Stored items
::::::::::
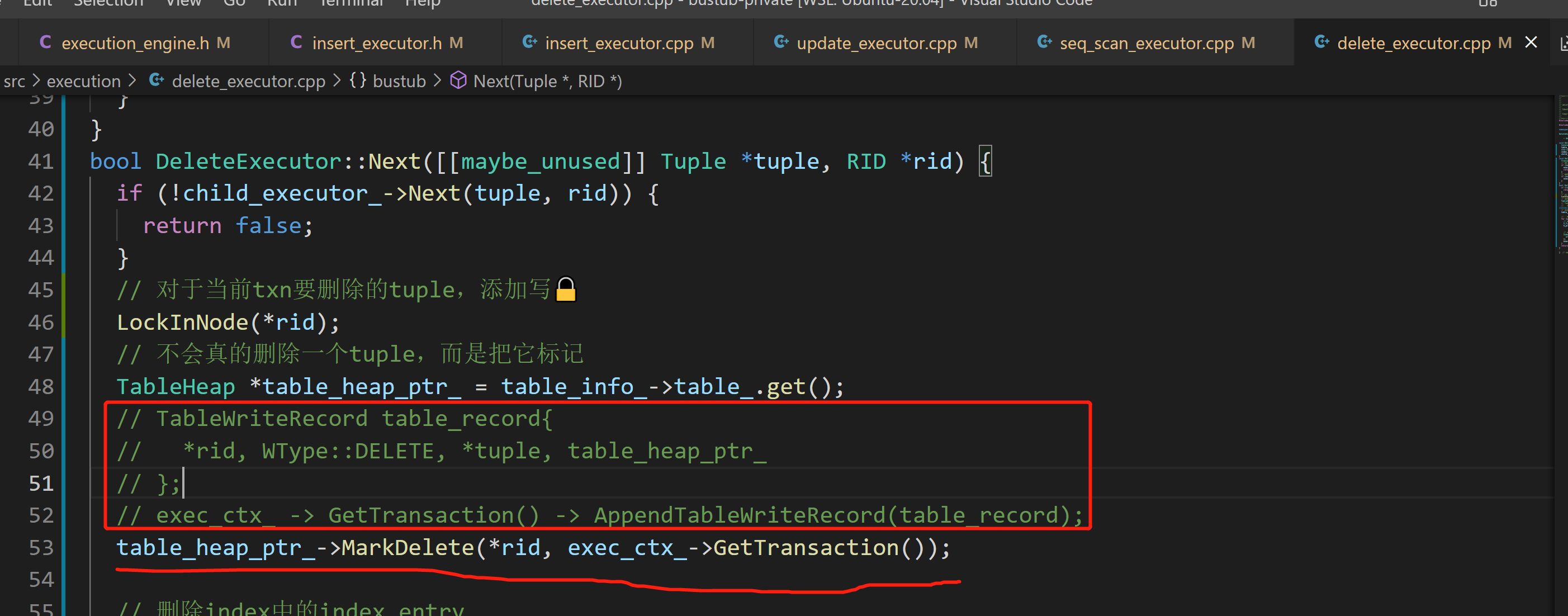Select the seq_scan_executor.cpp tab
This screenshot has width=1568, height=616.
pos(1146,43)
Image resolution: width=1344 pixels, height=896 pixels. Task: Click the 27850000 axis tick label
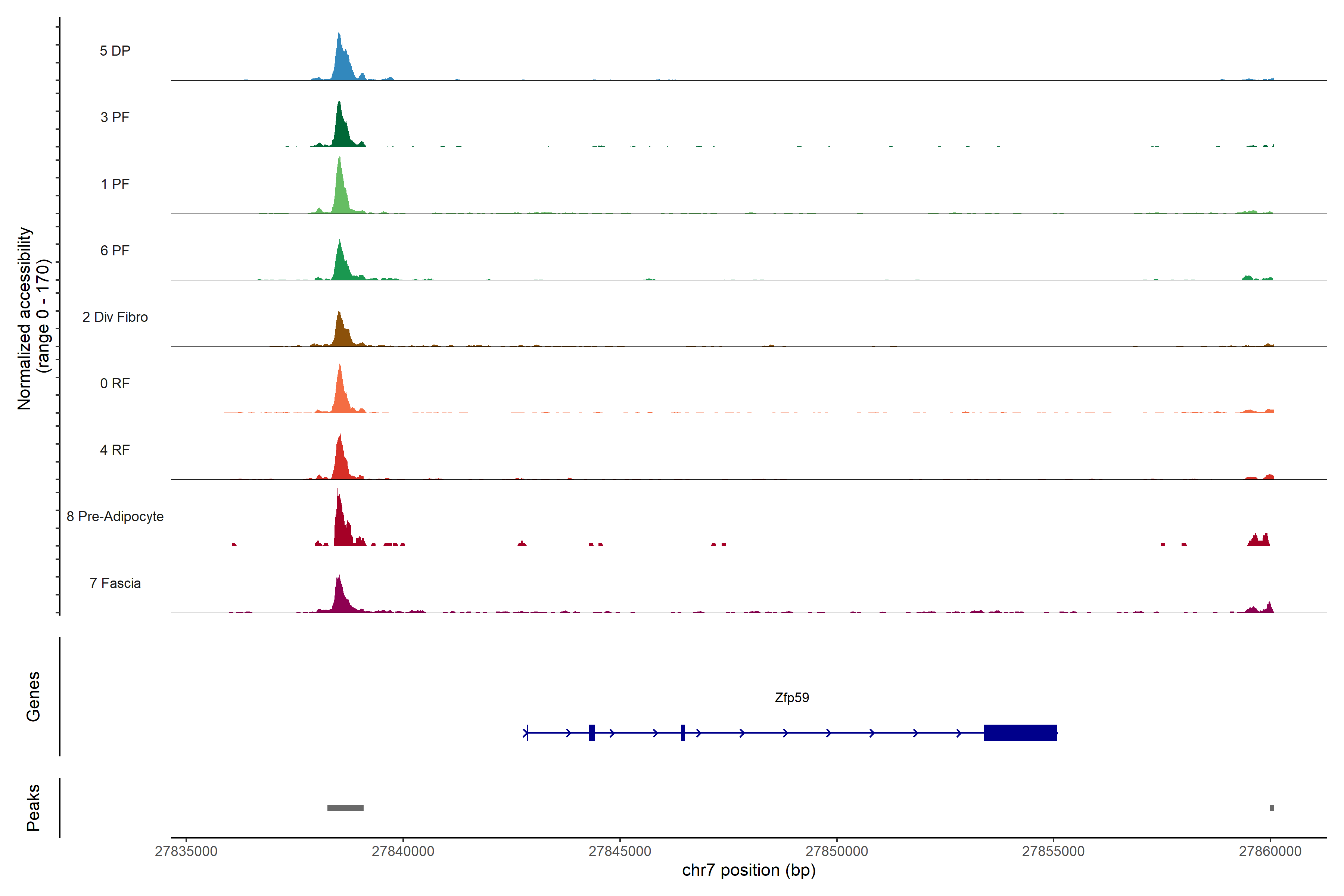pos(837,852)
::::::::::
### Task directions
A word-for-word copy is needed of the lines from the line holding "Image resolution: width=1344" through the end of the records, both included, excluding every picture.

### Task output
Image resolution: width=1344 pixels, height=896 pixels. Task: Click the 27850000 axis tick label
pos(837,852)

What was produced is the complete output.